The painted valve cover and timing cover have been installed. They look great, but it apears the hood inulation rubs the timing cover because it left a nice big worn spot on top. Now seeing how good that looks I plan on going farther, definately more parts going red/white.

5/5/03:
Weel I installed the BOV a while ago (7 weeks now maybe). Been too busy to post on it fully, but heres the short story, later I'll write a full article (got a bunch of pics too). Fist things first, I'd like to send a special thanks to my friends over at the Champion Racing S4/S6 team who donated a spare blow-off valve to the project. The install was fairly straight forward. Started by getting my spare intercooler to get an idea of where the BOV should go, and noticed this rpund raised section, looking like it was perfect to be drilled out for a fitting for the BOV. Drilled it slightly smaller then needed, then found a suitible 3/4" brass pipe fitting, threaded on one end with a nipple fitting on the other.
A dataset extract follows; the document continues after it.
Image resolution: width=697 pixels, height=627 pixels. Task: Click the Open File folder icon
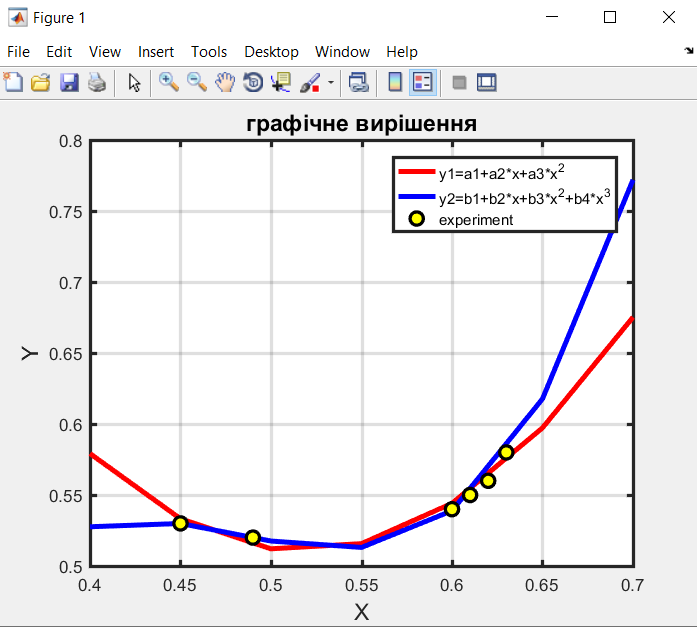point(41,83)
Then I die cut notches into the fitting because I didn't have a propper sized tap handy, and carefully threaded it into the IC. After it was snug I put a bead of RTV silicone arround it for good measure. Then I went on the shop-wide quest for the right hose to put between the 3/4" fitting and the 1" BOV. Amazingly I found a hose from a 944 that was about 4 inches long, angled 45 degrees in the middle, and the right size on each end. This perfectly angled the BOV away from the turbo and other various things in the way. Then a vacuum line was run from the back of the intake manifold up to the BOV. Swapped the IC with my stock IC, remembering to change the giant hose clamp too, and all was done. Full article to follow in coming days.

3/6/03:
In an unexpected turn of events last night I got the chip installed in the car. In an attempt to turn a bad day (long story) into a decent day I decided to work on the chip. The ECU had a bunch pads pulled off during the removal of the stock chip a few weeks ago (hence the delay, re-wiring traces is a pain in the but!), but after removing all of the conformal coating I realised that only 1 pad was partially missing, the rest were fine. I got Larry to solder in the socket because hes much better at the prescision soldering. Then we popped in the chip, plugged the ECU into the car and she started right up! Then we shut it down and put the cover back on the ECU and swapped it with the old stock ECU (which was still screwed in to the car). Warmed it up, and took it down the road next to the shop, but it was too small. Then we decided to hop on I-95 and do a run down to the next exit. Wow, an extra .4 bar makes a big differance. Before I knew it we were coming up on the next exit at 120mph, good thing the brakes work good. I didn't get a 0-60 run because it was on 89 octane gas and I didn't want to run it too hard for too long just in case. I'm going to fill it with 93 once I get the tank close to empty. So far bottom line - it was worth the work. Nothin extra on bottom end, but the top end just pulls like never before. 3rd gear puts you hard into the seat, 3rd now pulls harder then 2nd ever did before.

2/21/03:
Got a boost gauge today out of a Porsche 935 race car. Its a really nice 3 1/2" VDO unit, but its a bit overkill. Its range is 1 to 3.5 bar atmospheric (0-2.5bar boost, I always speak in atmospheric), and for now my car only run 1.4bar so a had to manually set the tell-tale needle to a respectable number ;-). Also during testing of the gauge hook up I blew a wastegate diaphram, now I'm back to having to lift to avoid the cars overboost safety fuel pump shut off. Now with the real boost gauge in I can see exactly how bad the stock digital unit is. Its pretty bad. The real gauge will start moving and read 1.2bar boost before the the digital gets past .8bar. If you are doing ANY modifications I highly recomend that you run an aftermarket gauge, the digital is realy terrible. The gauge that I have now is really a nice unit, but its too big for my car, and I really want a boost/vacuum gauge. I'm going to get an Autometer 3401-M gauge, which is smaller at 2 1/8". The Autometer gauge is boost/vacuum at a range of 60cm vacuum to 2bar of pressure, which should be just about right for the car once I am running the chip.

02/19/03:
I got the intercooler strap on today. Was unplanned actually, I was looking for a small hose clamp for a vacuum line and found two big 2ft long hose clamps. Screwed one into the other and it was the perfect size for my IC so I went ahead and put it on. Not too difficult, remove the front grille (4 screws) and wrapped the clamp arround and tightened it down.